* [Task details] I need the entries printed again word for word, without the images.

* [Data for this exercise]

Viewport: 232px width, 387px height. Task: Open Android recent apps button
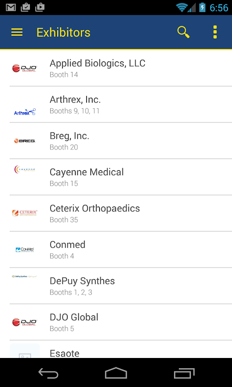[x=184, y=372]
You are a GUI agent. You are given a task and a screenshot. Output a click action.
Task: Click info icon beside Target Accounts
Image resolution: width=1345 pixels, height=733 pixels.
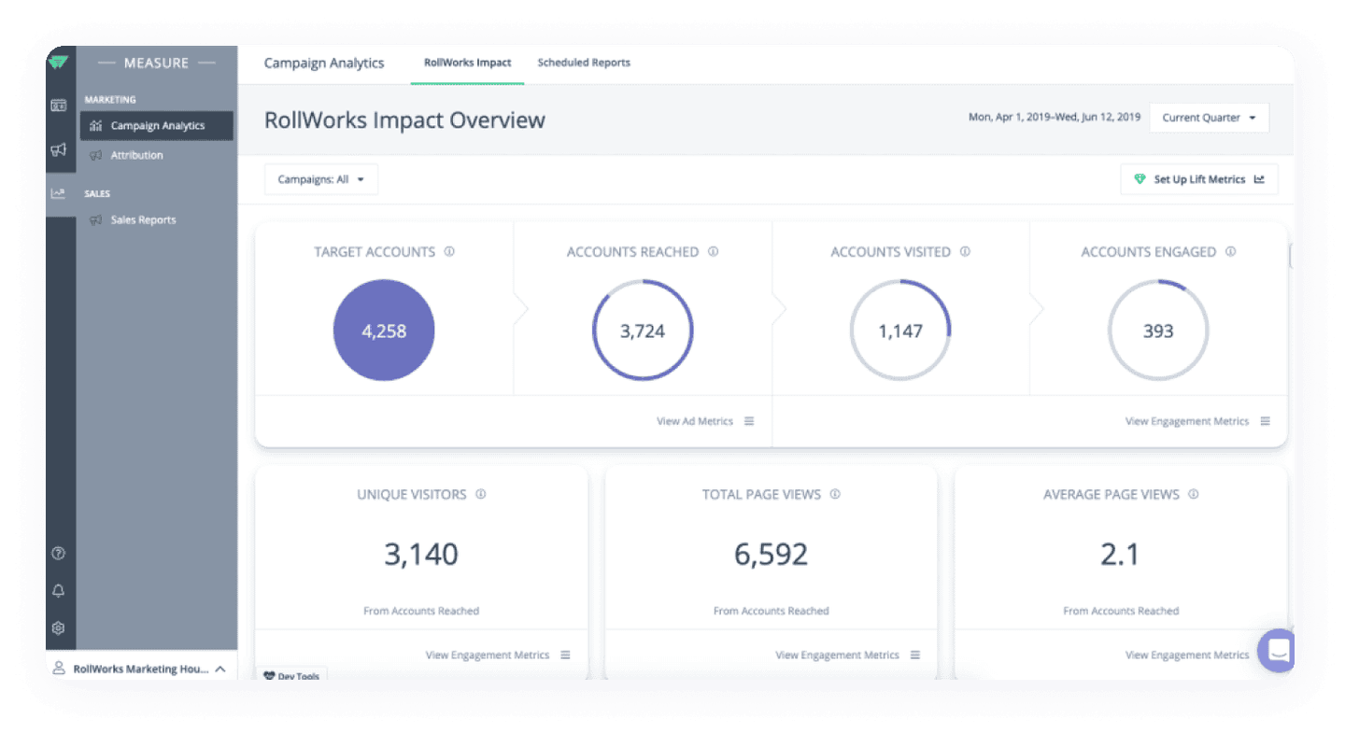click(449, 252)
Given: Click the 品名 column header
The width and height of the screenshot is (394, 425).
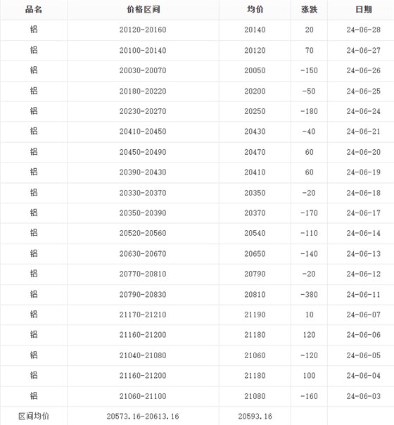Looking at the screenshot, I should 34,9.
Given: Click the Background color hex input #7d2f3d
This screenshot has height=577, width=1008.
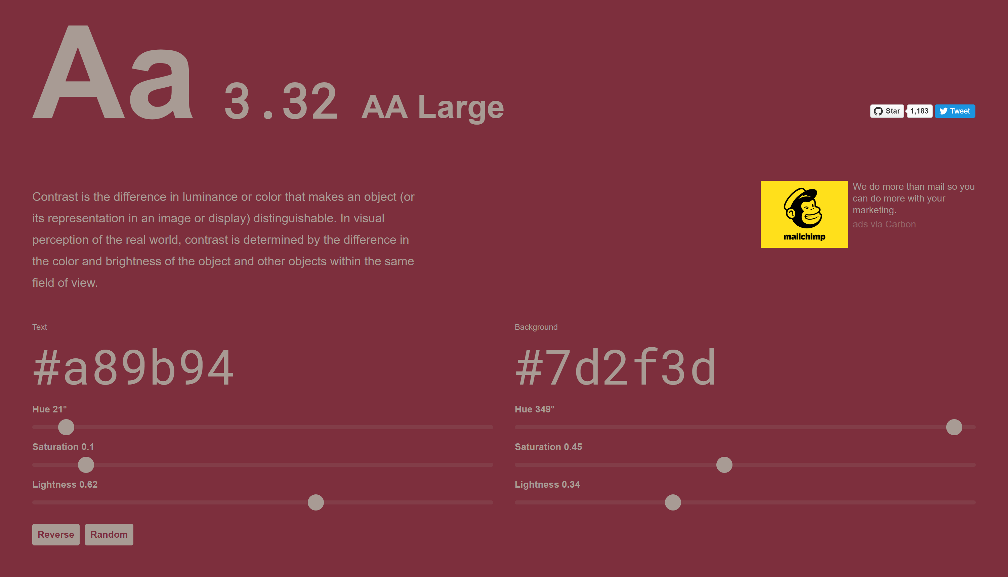Looking at the screenshot, I should tap(616, 365).
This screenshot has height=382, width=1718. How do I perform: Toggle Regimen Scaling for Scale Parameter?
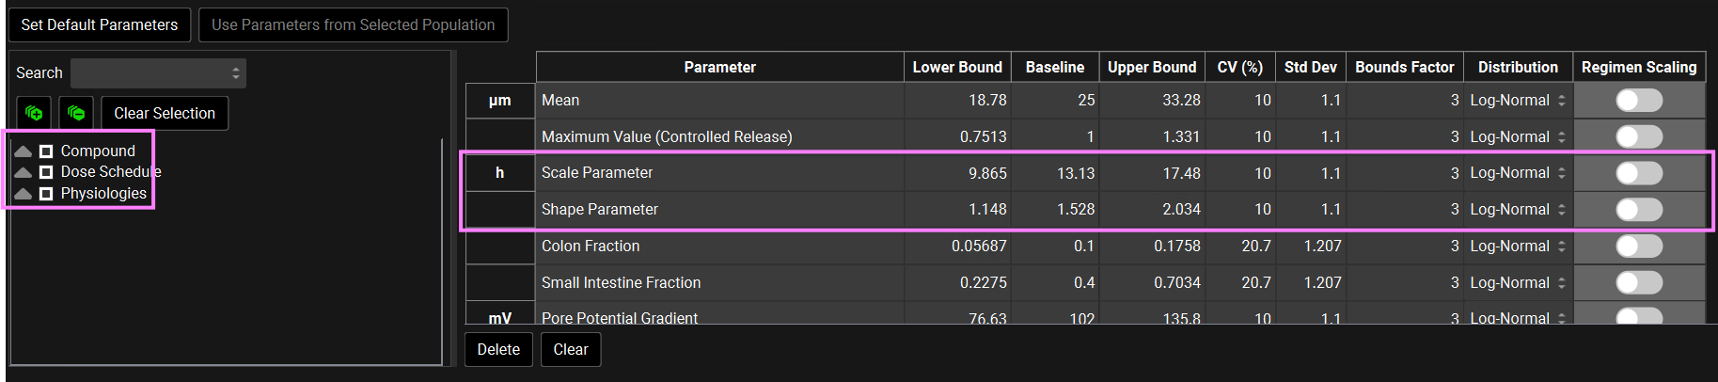(x=1639, y=173)
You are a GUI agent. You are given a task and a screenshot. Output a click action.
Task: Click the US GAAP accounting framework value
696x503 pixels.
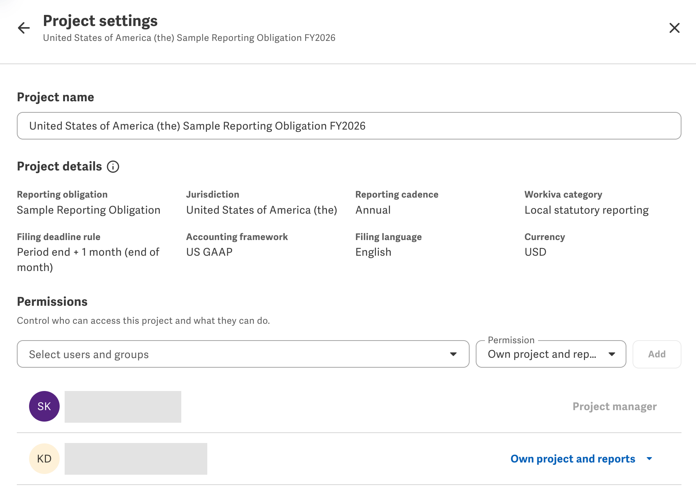tap(209, 252)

* [Reply to the task]
Viewport: 232px width, 387px height. Task: Open Android recent apps button
[x=184, y=372]
You are a GUI agent. You are given a task and a screenshot. Output a click action.
Task: Click info icon beside Target Accounts
Image resolution: width=1345 pixels, height=733 pixels.
click(449, 252)
Given: Click the 品名 column header
The width and height of the screenshot is (394, 425).
Looking at the screenshot, I should 34,9.
Given: Click the Background color hex input #7d2f3d
This screenshot has height=577, width=1008.
Looking at the screenshot, I should tap(616, 365).
This screenshot has height=382, width=1718. How do I perform: Toggle Regimen Scaling for Scale Parameter?
(x=1639, y=173)
You are a GUI agent. You are given a task and a screenshot. Output a click action.
Task: Click the US GAAP accounting framework value
696x503 pixels.
tap(209, 252)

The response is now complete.